**Input for this task**
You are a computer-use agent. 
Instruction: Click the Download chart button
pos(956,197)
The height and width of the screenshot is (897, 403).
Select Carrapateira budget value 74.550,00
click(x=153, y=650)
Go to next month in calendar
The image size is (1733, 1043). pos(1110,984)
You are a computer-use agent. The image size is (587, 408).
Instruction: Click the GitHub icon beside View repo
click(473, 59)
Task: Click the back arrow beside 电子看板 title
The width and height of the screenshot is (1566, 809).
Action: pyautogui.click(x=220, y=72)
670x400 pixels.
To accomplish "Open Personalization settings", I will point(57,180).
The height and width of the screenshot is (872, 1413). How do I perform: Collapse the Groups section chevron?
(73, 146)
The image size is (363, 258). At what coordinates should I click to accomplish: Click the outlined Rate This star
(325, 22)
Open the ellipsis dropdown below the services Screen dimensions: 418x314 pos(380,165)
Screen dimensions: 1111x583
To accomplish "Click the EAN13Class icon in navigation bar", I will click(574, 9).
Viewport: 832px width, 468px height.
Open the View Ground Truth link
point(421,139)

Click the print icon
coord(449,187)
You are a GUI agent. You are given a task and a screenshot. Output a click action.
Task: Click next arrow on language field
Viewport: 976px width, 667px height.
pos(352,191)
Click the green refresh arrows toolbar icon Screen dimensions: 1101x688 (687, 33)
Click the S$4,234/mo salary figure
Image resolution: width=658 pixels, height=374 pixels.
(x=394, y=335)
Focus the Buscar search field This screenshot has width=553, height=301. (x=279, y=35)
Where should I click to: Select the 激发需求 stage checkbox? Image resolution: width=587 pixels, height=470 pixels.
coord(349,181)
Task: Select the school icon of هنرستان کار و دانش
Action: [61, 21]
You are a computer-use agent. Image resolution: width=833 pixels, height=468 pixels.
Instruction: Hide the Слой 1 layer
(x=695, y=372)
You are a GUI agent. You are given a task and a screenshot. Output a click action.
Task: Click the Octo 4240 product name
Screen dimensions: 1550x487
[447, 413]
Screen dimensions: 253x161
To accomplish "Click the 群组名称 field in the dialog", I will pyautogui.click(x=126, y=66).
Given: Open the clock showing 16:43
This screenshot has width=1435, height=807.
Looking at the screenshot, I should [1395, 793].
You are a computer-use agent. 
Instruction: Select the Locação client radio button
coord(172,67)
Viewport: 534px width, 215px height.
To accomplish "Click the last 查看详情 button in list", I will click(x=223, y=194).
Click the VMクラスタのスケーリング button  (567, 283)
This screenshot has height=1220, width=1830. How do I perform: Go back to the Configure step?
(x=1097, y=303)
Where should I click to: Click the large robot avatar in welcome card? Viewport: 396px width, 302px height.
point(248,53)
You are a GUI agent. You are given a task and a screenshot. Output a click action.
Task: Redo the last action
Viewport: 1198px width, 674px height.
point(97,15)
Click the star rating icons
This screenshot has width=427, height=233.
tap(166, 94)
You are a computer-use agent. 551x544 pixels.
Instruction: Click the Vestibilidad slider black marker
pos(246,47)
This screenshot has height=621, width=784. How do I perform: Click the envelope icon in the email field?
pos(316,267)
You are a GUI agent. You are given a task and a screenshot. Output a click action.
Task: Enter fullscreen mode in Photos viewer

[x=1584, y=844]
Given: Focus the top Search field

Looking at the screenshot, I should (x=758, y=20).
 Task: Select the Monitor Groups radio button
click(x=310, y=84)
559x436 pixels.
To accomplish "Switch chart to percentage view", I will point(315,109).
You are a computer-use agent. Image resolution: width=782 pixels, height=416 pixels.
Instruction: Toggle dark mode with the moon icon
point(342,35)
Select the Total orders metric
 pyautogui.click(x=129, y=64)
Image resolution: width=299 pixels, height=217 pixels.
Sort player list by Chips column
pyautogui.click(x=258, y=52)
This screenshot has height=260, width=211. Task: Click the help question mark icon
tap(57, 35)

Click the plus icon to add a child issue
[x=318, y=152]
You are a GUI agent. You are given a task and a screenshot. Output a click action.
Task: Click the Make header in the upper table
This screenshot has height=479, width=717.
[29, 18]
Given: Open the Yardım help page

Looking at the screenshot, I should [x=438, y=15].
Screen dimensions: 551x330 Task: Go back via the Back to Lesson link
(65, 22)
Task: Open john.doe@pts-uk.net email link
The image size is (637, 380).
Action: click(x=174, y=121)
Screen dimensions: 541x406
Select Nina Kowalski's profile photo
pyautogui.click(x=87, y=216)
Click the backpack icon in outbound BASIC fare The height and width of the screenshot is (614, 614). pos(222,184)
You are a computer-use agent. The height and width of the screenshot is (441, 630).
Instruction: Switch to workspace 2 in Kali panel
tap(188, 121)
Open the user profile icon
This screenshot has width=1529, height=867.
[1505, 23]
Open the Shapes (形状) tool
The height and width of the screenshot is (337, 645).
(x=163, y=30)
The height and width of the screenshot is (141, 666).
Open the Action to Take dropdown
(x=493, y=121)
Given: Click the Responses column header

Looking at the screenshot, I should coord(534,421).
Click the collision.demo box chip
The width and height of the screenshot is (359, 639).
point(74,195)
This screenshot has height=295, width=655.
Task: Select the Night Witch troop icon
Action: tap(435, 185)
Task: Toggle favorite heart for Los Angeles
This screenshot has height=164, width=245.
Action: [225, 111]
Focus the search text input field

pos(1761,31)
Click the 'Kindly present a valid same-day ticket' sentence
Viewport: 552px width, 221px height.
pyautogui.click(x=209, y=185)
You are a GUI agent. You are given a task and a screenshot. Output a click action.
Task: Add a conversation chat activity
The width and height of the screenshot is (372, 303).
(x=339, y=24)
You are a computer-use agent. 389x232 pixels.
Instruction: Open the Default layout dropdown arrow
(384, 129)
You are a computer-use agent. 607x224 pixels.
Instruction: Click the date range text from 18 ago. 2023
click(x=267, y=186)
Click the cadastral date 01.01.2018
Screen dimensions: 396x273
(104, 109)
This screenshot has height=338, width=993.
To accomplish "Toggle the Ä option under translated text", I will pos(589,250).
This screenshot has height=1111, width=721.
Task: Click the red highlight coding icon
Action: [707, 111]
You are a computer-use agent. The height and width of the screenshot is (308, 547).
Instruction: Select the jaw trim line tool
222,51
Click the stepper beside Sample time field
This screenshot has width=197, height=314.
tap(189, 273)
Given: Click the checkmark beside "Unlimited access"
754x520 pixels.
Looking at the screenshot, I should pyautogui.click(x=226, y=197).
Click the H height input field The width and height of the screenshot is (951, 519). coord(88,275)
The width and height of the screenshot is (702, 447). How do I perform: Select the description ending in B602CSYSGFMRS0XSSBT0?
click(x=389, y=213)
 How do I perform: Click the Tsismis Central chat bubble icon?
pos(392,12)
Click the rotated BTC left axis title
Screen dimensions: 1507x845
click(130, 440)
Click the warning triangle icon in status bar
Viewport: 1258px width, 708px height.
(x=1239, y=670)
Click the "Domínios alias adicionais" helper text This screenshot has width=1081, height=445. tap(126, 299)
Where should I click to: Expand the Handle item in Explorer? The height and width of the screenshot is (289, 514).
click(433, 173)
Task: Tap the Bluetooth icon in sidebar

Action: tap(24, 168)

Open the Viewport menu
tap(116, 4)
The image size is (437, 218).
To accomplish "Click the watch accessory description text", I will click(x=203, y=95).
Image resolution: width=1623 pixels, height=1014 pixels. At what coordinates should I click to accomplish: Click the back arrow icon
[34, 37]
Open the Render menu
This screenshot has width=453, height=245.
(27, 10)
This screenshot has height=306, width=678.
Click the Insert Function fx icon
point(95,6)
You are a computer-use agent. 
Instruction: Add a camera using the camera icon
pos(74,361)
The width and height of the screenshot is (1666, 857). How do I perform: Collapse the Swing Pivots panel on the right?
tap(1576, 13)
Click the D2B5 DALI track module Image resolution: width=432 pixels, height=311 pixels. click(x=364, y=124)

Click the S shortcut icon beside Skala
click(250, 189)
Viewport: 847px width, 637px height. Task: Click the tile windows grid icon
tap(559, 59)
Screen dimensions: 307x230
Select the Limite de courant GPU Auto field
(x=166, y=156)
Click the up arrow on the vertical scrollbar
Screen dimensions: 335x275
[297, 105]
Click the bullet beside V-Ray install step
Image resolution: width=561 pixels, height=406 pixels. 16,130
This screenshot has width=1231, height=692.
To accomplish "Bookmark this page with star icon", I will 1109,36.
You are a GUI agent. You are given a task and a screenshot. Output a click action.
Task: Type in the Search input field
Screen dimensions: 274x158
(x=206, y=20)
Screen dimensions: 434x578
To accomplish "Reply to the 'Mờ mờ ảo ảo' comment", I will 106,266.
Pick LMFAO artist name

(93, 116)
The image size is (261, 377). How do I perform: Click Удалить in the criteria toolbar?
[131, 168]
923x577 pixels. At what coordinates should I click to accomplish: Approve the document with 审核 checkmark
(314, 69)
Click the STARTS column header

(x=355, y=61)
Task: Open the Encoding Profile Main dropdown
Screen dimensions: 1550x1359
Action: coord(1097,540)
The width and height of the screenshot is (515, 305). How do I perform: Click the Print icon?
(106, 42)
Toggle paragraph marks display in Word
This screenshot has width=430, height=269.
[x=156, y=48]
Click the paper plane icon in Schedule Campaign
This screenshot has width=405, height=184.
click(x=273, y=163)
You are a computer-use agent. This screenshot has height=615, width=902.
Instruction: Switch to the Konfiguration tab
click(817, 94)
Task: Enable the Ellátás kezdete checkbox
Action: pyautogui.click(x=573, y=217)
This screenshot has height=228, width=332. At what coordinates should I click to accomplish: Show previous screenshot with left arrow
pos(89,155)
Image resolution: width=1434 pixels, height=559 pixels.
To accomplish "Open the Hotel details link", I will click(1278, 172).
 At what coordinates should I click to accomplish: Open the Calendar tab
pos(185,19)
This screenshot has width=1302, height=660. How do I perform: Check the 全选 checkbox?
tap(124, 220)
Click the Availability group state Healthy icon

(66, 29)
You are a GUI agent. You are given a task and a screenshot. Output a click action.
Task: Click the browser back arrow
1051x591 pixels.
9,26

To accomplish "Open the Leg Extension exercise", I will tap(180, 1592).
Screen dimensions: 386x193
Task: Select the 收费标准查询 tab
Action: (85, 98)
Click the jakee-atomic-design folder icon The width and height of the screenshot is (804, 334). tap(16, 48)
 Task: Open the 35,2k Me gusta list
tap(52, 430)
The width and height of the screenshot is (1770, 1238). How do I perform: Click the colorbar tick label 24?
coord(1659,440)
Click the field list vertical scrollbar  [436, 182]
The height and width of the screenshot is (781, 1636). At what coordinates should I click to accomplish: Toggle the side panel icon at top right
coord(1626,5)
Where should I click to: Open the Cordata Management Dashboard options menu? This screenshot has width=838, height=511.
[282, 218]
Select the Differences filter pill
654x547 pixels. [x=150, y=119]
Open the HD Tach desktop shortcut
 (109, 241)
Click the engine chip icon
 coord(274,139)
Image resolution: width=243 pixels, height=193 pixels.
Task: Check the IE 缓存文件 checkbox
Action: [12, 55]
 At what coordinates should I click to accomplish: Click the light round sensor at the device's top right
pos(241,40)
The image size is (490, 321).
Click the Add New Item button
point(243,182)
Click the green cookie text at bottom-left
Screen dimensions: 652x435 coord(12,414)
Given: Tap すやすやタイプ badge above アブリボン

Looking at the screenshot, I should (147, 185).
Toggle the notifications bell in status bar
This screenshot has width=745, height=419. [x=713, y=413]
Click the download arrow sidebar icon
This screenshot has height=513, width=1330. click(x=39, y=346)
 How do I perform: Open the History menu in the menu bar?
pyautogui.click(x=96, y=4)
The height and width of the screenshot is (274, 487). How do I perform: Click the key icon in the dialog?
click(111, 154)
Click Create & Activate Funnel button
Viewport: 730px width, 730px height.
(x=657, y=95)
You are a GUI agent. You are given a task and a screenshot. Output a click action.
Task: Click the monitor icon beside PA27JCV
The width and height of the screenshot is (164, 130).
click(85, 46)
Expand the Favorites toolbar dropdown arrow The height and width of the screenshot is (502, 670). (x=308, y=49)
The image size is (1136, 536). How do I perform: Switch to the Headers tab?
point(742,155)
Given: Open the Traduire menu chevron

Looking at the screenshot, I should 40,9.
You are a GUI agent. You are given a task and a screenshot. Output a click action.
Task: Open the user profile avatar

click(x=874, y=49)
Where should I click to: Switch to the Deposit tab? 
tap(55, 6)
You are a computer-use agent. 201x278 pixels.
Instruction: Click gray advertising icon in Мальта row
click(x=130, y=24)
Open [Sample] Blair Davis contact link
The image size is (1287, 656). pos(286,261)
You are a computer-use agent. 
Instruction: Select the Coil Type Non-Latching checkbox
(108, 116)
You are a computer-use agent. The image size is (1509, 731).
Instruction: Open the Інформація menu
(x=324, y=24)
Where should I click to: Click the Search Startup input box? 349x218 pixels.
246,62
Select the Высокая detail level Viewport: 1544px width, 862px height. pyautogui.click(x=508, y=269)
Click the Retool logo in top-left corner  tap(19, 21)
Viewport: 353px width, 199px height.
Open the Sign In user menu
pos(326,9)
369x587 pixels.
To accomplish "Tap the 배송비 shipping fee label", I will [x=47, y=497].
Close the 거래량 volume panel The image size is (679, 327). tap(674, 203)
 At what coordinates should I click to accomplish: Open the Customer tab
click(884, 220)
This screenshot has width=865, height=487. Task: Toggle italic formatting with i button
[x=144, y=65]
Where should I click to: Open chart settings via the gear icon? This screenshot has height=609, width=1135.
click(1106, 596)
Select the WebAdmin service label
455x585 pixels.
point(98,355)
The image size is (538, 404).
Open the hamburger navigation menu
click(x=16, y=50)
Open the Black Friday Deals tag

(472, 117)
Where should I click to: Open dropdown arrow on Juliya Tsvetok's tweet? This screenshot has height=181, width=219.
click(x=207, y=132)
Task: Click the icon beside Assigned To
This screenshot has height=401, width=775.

**Problem details**
Recast the rows starting at the line that contains "You are a computer-use agent. The image size is (1509, 731)." and ending at the line that contains "click(x=207, y=132)" as a JSON list of strings, one string per line, leaving out blank lines.

**Solution for this task**
[
  "You are a computer-use agent. The image size is (1509, 731).",
  "Instruction: Open the Інформація menu",
  "(x=324, y=24)",
  "Where should I click to: Click the Search Startup input box? 349x218 pixels.",
  "246,62",
  "Select the Высокая detail level Viewport: 1544px width, 862px height. pyautogui.click(x=508, y=269)",
  "Click the Retool logo in top-left corner  tap(19, 21)",
  "Viewport: 353px width, 199px height.",
  "Open the Sign In user menu",
  "pos(326,9)",
  "369x587 pixels.",
  "To accomplish \"Tap the 배송비 shipping fee label\", I will [x=47, y=497].",
  "Close the 거래량 volume panel The image size is (679, 327). tap(674, 203)",
  " At what coordinates should I click to accomplish: Open the Customer tab",
  "click(884, 220)",
  "This screenshot has width=865, height=487. Task: Toggle italic formatting with i button",
  "[x=144, y=65]",
  "Where should I click to: Open chart settings via the gear icon? This screenshot has height=609, width=1135.",
  "click(1106, 596)",
  "Select the WebAdmin service label",
  "455x585 pixels.",
  "point(98,355)",
  "The image size is (538, 404).",
  "Open the hamburger navigation menu",
  "click(x=16, y=50)",
  "Open the Black Friday Deals tag",
  "(472, 117)",
  "Where should I click to: Open dropdown arrow on Juliya Tsvetok's tweet? This screenshot has height=181, width=219.",
  "click(x=207, y=132)"
]